“It sure looks so,” replied Jack, “but I tell you what I want to do. Let’s notice just where that goat was lying and where it went, and let’s go over there and see if the rock is right up and down, as it looks. I’d like to see whether a man could go up where that goat went.”
“Yes,” said Joe, “so would I.”
Rising, the boys walked over to the place and had no great difficulty in scrambling up to where the goat had been lying. The tracks which they saw before they got there told them that during the night the goat had been down in the valley feeding, and had gone up to this cave to rest, in the heat of the day. The goat’s bed had been stamped out among the shale where a trickle of water came down from the slate above, and this accounted for a dark patch on the goat’s side that both boys had noticed. It had been lying in the mud.

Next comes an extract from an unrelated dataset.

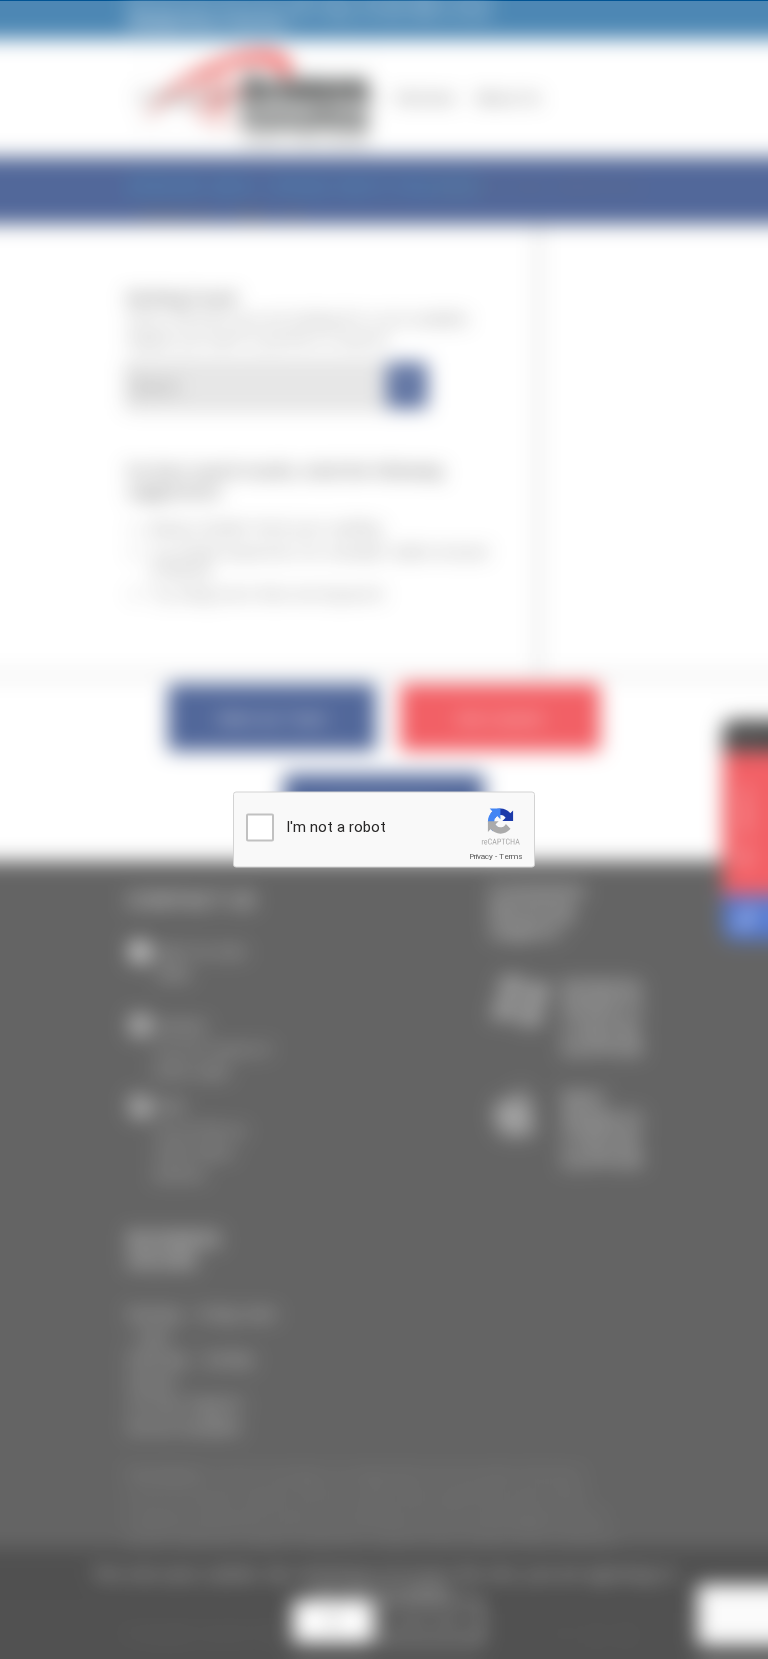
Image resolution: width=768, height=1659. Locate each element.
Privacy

Then they followed where the goat had gone after leaving its bed. A shelf of rock about a foot wide led along the face of the precipice for thirty or forty yards and was evidently a much-used goat trail. It was pretty narrow for the boys, but by going very gingerly, holding themselves as close as possible to the rocks, they got to the point where the animals had turned off up the hill. Here the water had worn a little course by following a crack in the shale, and there was a ravine, if it could be called that, a foot or two deep and as wide at the top. Moreover, the face of the precipice, instead of being vertical, leaned back a little from the valley. In the ravine and on both sides of it the rocks were much worn by the passage of animals, and to both the boys it seemed clear that this was the regular trail followed by the goats.
“What do you think, Jack?” said Joe. “Could a man climb up there?”

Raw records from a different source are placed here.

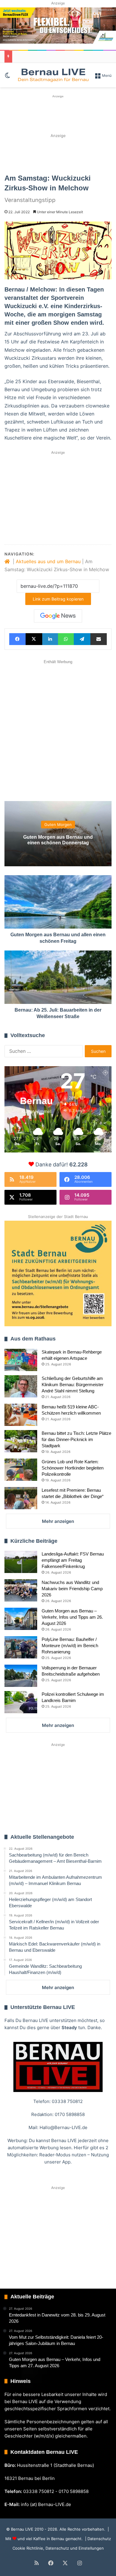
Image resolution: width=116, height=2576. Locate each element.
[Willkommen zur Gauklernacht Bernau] (58, 153)
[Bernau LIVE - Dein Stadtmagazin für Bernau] (53, 75)
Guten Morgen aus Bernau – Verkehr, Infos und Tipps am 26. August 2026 (72, 1617)
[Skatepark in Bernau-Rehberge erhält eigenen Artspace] (20, 1360)
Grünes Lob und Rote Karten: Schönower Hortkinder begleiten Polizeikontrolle (73, 1468)
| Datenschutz (97, 2538)
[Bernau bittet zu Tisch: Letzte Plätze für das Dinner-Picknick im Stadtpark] (20, 1441)
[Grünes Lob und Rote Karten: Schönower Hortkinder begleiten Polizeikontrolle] (20, 1470)
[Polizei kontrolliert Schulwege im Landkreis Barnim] (20, 1702)
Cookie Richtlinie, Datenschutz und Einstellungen (58, 2548)
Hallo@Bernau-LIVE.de (63, 2127)
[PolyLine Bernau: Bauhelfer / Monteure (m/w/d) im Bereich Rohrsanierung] (20, 1647)
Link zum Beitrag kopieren (58, 598)
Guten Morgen (58, 824)
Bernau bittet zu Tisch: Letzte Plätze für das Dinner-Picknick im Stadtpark (76, 1439)
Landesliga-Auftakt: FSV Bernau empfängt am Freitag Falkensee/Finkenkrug (73, 1560)
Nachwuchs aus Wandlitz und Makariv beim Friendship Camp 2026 (72, 1588)
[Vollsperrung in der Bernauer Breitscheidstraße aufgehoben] (20, 1676)
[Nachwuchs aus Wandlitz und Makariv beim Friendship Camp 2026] (20, 1590)
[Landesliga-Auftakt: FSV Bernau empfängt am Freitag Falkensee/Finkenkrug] (20, 1562)
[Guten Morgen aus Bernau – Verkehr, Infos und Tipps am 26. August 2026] (20, 1619)
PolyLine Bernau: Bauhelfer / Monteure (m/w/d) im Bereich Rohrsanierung (70, 1645)
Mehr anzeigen (58, 1521)
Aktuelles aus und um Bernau (48, 561)
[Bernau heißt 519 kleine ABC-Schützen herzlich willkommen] (20, 1415)
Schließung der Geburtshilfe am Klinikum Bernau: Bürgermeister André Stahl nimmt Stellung (73, 1384)
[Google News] (58, 615)
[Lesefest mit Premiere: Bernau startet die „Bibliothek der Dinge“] (20, 1498)
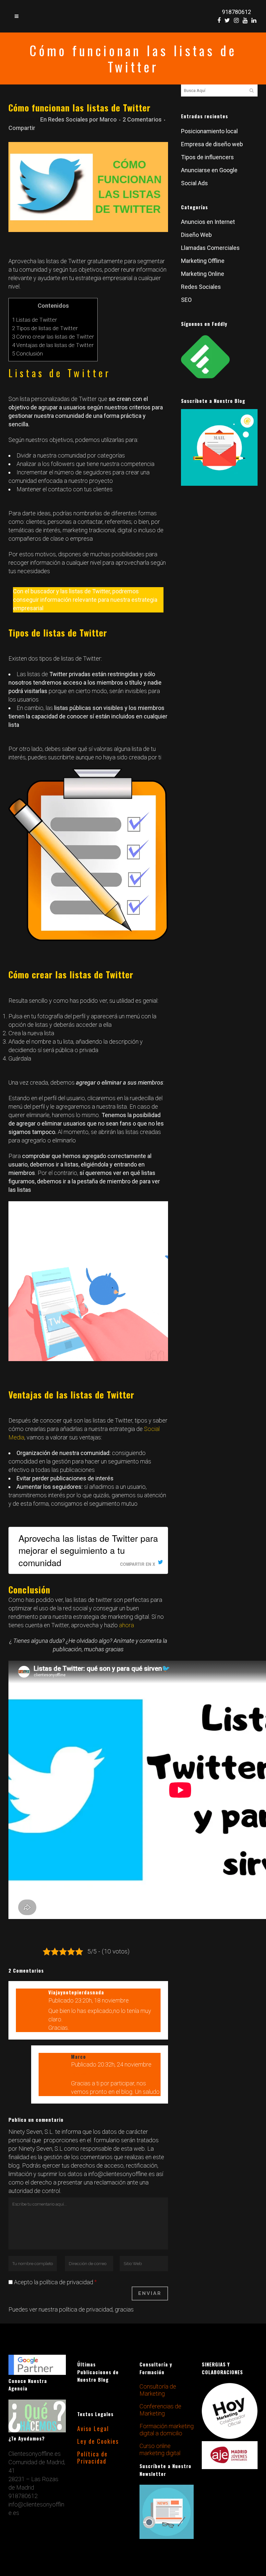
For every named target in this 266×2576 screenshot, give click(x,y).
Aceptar (112, 2553)
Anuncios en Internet (208, 221)
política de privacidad (86, 2309)
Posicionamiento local (209, 131)
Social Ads (194, 183)
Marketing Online (202, 273)
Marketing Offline (202, 260)
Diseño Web (196, 234)
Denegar (173, 2553)
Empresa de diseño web (212, 144)
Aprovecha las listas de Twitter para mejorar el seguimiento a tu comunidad (88, 1550)
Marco (108, 119)
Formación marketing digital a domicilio (166, 2462)
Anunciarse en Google (209, 170)
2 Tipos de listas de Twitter (45, 328)
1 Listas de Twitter (34, 319)
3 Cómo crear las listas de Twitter (53, 336)
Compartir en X (137, 1564)
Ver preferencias (234, 2553)
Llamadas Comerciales (210, 247)
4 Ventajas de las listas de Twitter (53, 345)
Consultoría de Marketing (157, 2422)
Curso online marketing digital (159, 2482)
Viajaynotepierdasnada (76, 1992)
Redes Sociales (68, 119)
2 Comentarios (142, 119)
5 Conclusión (27, 353)
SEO (186, 299)
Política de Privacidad (176, 2568)
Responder (141, 2001)
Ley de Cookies (142, 2568)
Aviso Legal (206, 2568)
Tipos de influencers (207, 157)
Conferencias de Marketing (160, 2442)
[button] (259, 2497)
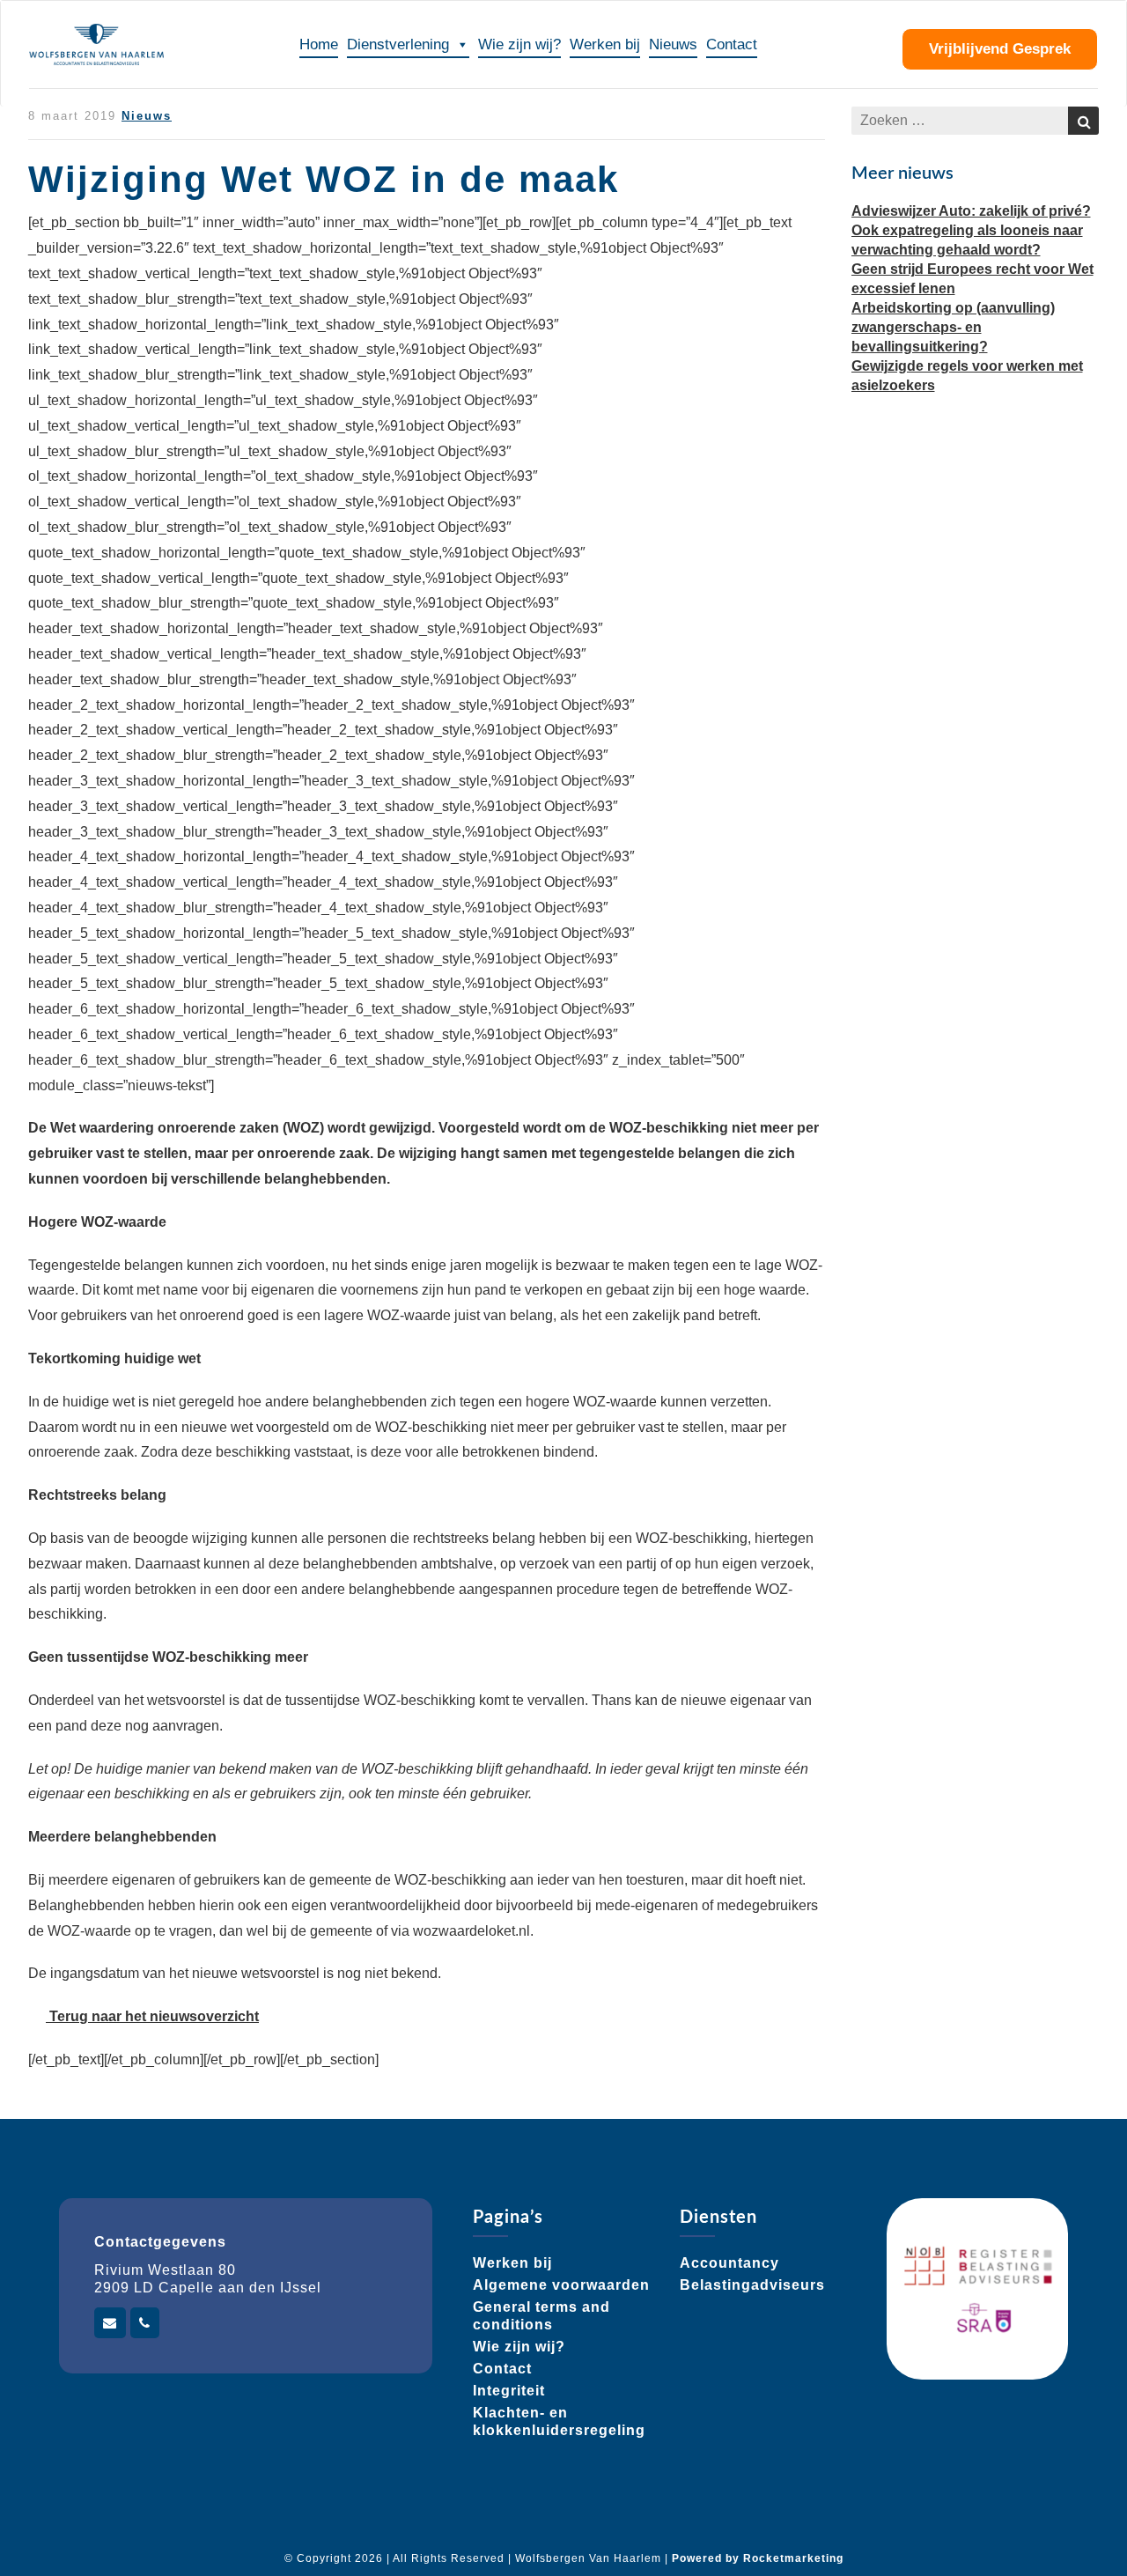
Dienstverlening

“Well, I tell you what,” said Jack. “If you will hold my gun I’m going to try. I believe anybody can climb up there, but, of course, he wouldn’t want to do it with much of a load on his back.”

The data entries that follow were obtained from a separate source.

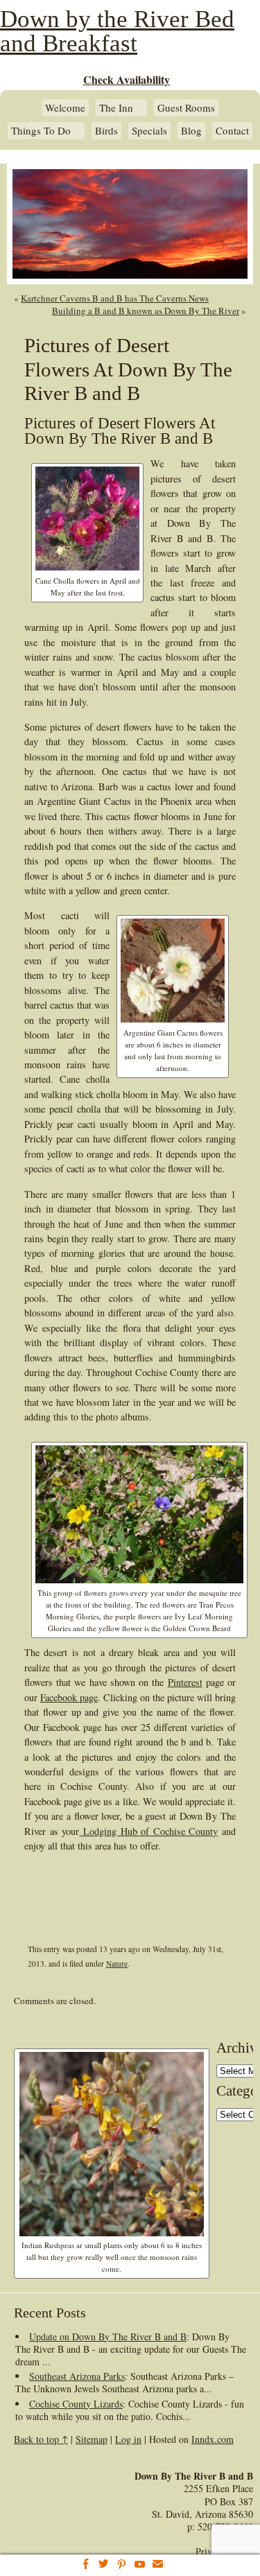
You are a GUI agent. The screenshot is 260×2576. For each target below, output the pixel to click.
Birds (106, 131)
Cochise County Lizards (76, 2403)
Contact (232, 131)
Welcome (65, 108)
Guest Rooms (186, 108)
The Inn (116, 108)
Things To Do (41, 131)
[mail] (158, 2565)
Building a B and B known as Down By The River (145, 310)
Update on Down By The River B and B (108, 2336)
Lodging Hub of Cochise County (148, 1831)
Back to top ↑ (41, 2439)
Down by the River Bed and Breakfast (117, 31)
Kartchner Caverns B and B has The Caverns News (115, 298)
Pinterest (185, 1682)
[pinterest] (121, 2565)
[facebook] (85, 2565)
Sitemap (91, 2439)
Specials (149, 131)
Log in (128, 2439)
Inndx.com (212, 2439)
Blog (191, 131)
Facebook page (69, 1697)
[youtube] (140, 2565)
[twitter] (103, 2565)
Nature (117, 1963)
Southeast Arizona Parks (77, 2376)
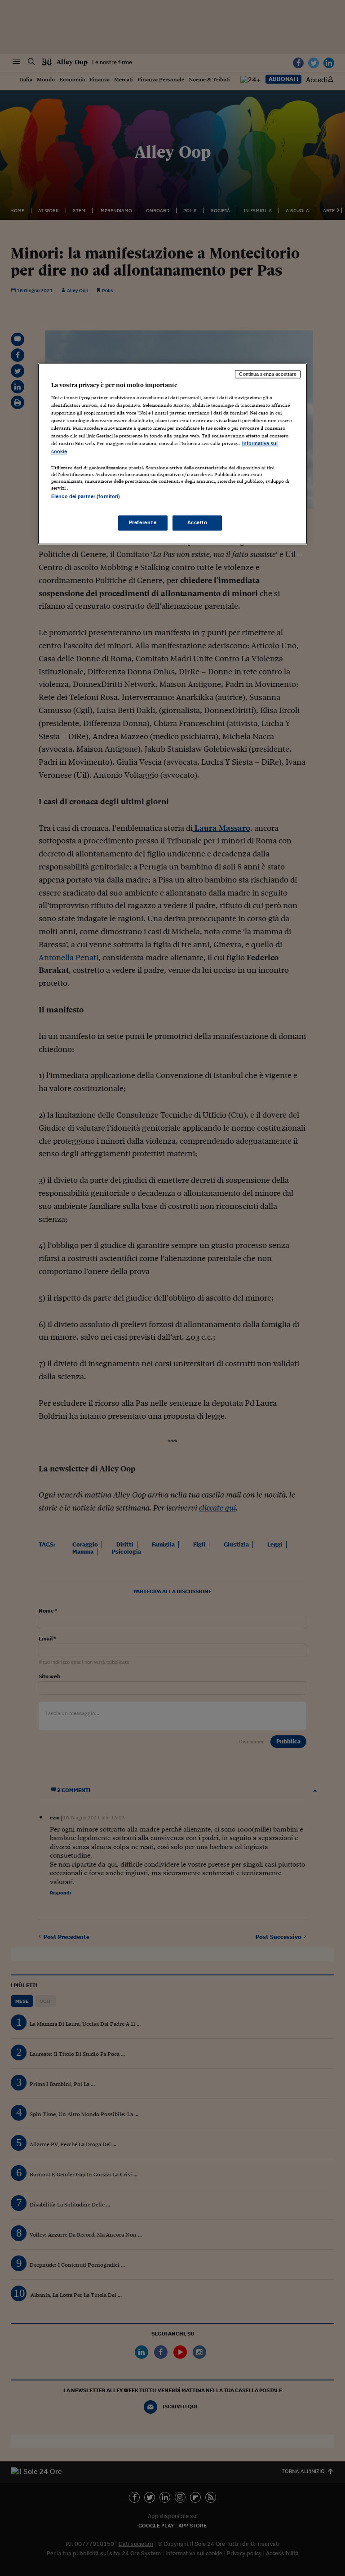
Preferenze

“I’ll take the guns,” said Joe, “but don’t you climb too far, and look out that you don’t slip and fall. A man might bump himself pretty badly rolling down here, and it’s quite a drop down to the rocks below.”
“All right,” said Jack, “I’ll look out.”
He gave Joe the gun and started to climb. It was slow work, for in many places the rock was very smooth, and in others, where there was a little knob or protuberance on which to rest hand or foot, it was rotten and broke under his weight. On the whole, however, the going was easier than he had thought, and he went thirty or forty yards to a point where the climbing became easy, and then determined to return. Going back was harder than coming up, for he could not see where to put his feet and was obliged to feel around blindly for footholds. Sometimes, when he had found one and tested it by resting his weight on it, it broke and gave him a little start, but, on the whole, he had little difficulty in getting down to Joe, and together they retraced their steps to the valley.
“Well,” said Joe, “I reckon you had quite a time finding places for your fingers. You cut ’em up considerably.”